The need for a national notice requirement became clear earlier this year when a fraud ring posing as legitimate businesses purchased sensitive records about 145,000 consumers from ChoicePoint, Inc., an information broker based in Georgia. News reports about the ChoicePoint scandal began to surface after the company notified an estimated 35,000 consumers in California that the security of their personal and financial information had been compromised. But the company initially indicated that it had no plans to alert consumers outside of California. ChoicePoint officials eventually told affected consumers nationwide after negative publicity about the incident grew and public officials in other states demanded fuller disclosure.
In addition to requiring companies to tell all affected consumers about a breach in security, the bill provides those individuals with an important safeguard to prevent identity thieves from opening new accounts in their name. The bill entitles all notified consumers to put an extended fraud alert on their credit file, which lasts for seven years and instructs creditors to exercise more care to verify the identity of credit applicants. Current law only entitles consumers to place an initial 90-day fraud alert on their credit file, which must be renewed repeatedly to ensure such protection.

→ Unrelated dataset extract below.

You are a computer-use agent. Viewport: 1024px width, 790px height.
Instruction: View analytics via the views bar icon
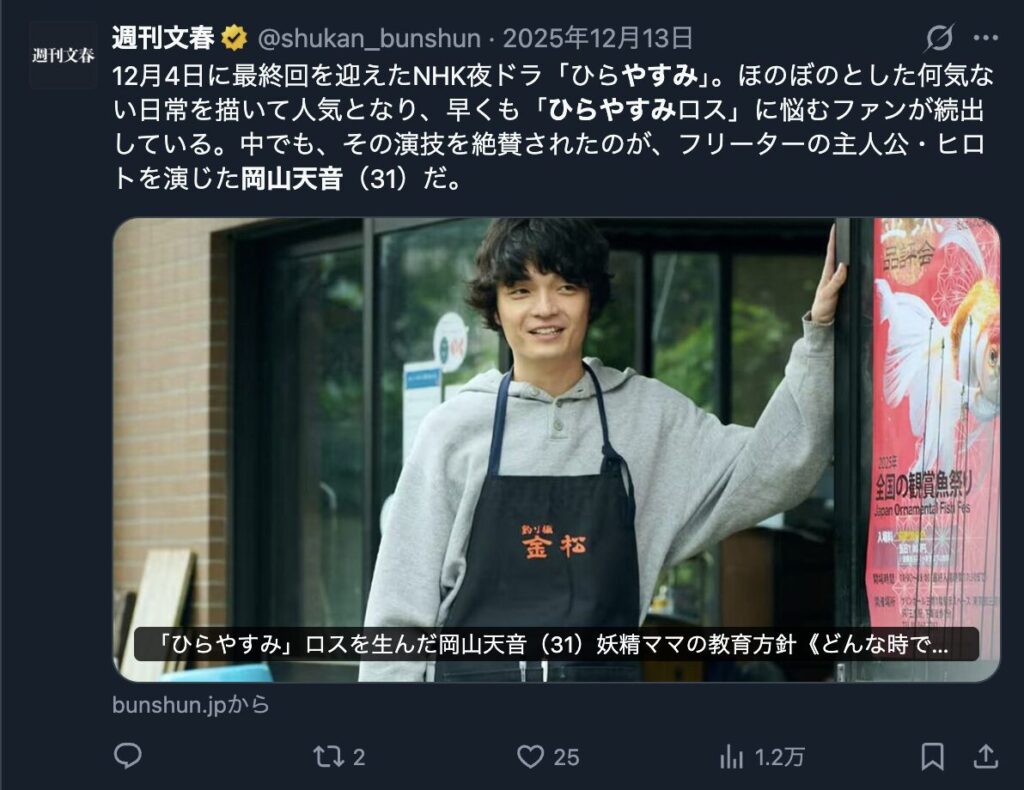tap(731, 757)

“This bill gives consumers early notice that they may be at risk of identity theft so they can take steps to protect themselves,” said Montezemolo. “Requiring notice of security lapses also creates a significant new incentive for businesses to review and strengthen their security procedures so that they don’t get duped by crooks and have to alert potential identity theft victims.”
Consumers Union is supporting other measures to address identity theft, including federal efforts to impose security standards and fair information practices on information brokers, restrictions on the sale, sharing, use and posting of Social Security numbers by private and government agencies, and state efforts to give consumers the right to put a security freeze on their credit files.